I need to swallow this, bite the bullet and do it. Like ripping off a band aid, and not sitting pondering and building the moment into something worse. He’s out there, doing god knows what, and the sooner I link him, or even see if I can, the sooner we can figure this out and head for a safe place and all of this no longer rests on my shoulders alone. Some control of this situation, someone else to make the decisions, and I hope to god I’m not being a fool and putting my faith in Colton, only to have him deliver us back to Juan’s hands. I truly believe in my heart, despite everything that’s happened between us, Colton will come through for me. For us.
This isn’t about marking, or obeying the alpha and respecting the laws, this is about his mom and intervening in something bigger than the rules of the packs. This is about betrayal, and what his father has done, and I literally have no idea about how I’m going to tell him. Once he knows, it’ll hurt him the way it hurt me, irreversibly, and I have no idea how he’s going to react. It’s not the kind of thing you can just rock up in his head and say, hey… I have your mom here, and your dad killed everyone I love, do you want to hang out.

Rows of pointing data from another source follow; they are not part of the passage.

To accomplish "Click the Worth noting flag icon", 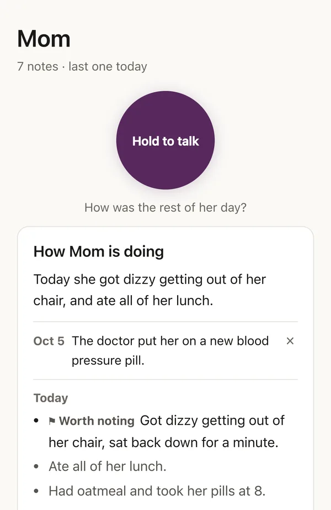I will click(52, 421).

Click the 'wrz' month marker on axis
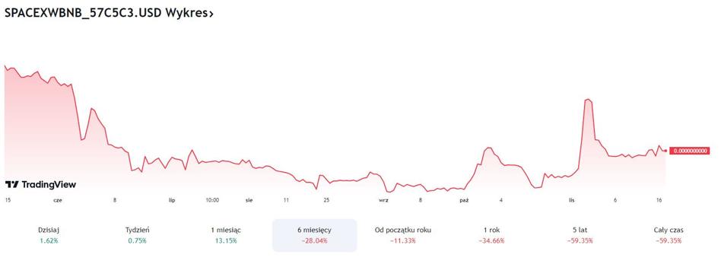click(x=383, y=200)
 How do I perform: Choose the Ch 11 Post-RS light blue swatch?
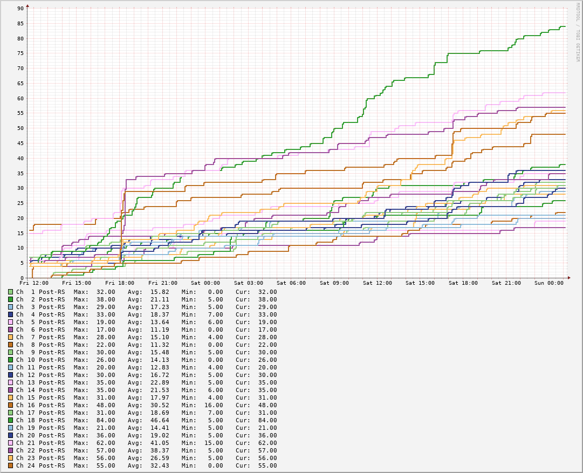click(x=10, y=367)
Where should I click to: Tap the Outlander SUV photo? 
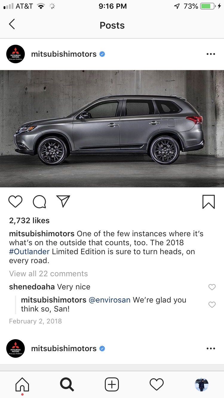coord(112,129)
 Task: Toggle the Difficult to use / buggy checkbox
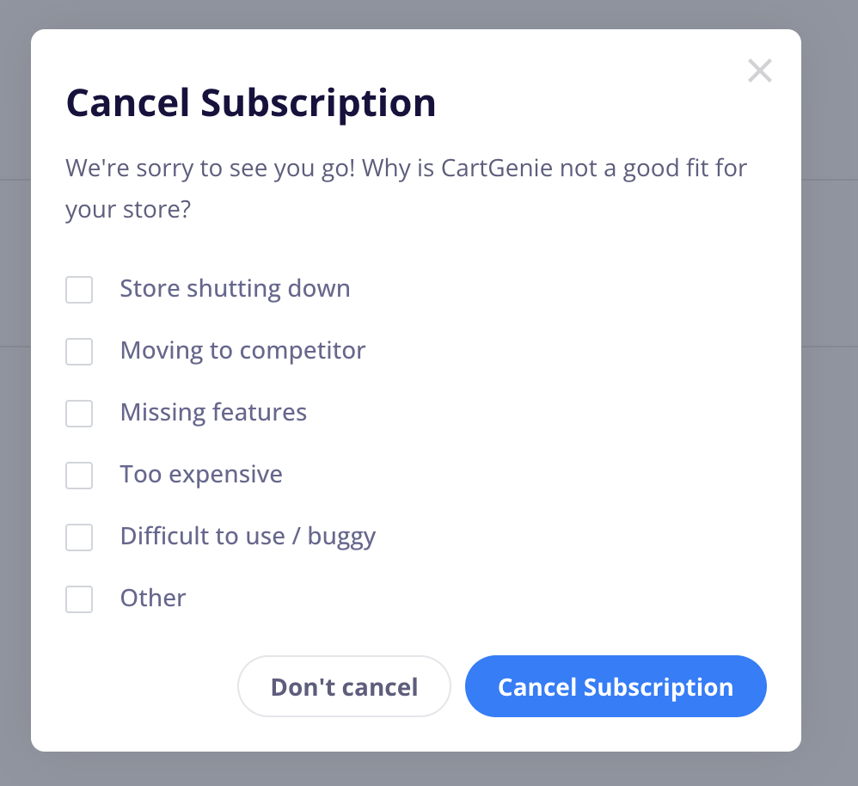click(79, 537)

How do I tell him about the bigger picture, about my family, the prophecy, the way Sierra was kept and has nothing mentally wrong with her? How do I fit all that in without having some sort of mental freak out, while in a head link with a guy you have been so afraid of linking because of the unbearable pain he can inflict on you? I didn’t only blank him out because I left, and we were done. I closed the door because I couldn’t handle ever being able to link him again and hearing that familiar voice inside of me. That soothing, husky, melody, that can find its way deep down into the most intimate parts of me and warms me from within in the most basic ways. No one will ever be able to make me feel things the way he does, and he has so much power over me, even with his words, at any distance.

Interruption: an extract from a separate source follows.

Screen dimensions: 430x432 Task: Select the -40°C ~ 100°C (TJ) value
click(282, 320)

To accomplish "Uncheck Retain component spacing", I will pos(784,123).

Stop Alora. This is bigger than a broken heart. Colton will help, and you’re just stalling.
I catch the doc looking at me, eyes glancing from dark rough road to me, bouncing along this track, and back again, but he says nothing. I think he’s checking on my mental and emotional state and I need to get this over and done with. Stop wussing out, getting over dramatic with my female tear fest, and man up.
I inhale, sit up as though that makes any difference and push my forehead against the glass of my side window. Fixing my eyes on nothing at all and drumming up the courage I so badly need. My insides immediately start tying themselves in knots, my stomach cramping with the tension, and I swallow the apprehensive nausea as best I can. I let my breath out slowly, misting the window with the heat and condensation of the cold dark glass, and draw a heart absentmindedly in the steamy patch before rubbing it out and frowning at my own stupid reflection. Now or never! Rip it off, bite the bullet. Be strong.
I know if I stall, I might lose my nerve completely. I screw my eyes tight shut, conjure up a darkness to clear my brain and mentally slide open that heavy locked door I put between us so many weeks ago. Afraid of the sudden precipice I need to step off and I throw it out there in the hopes he’s listening.
Colton? Are you there? I need your help.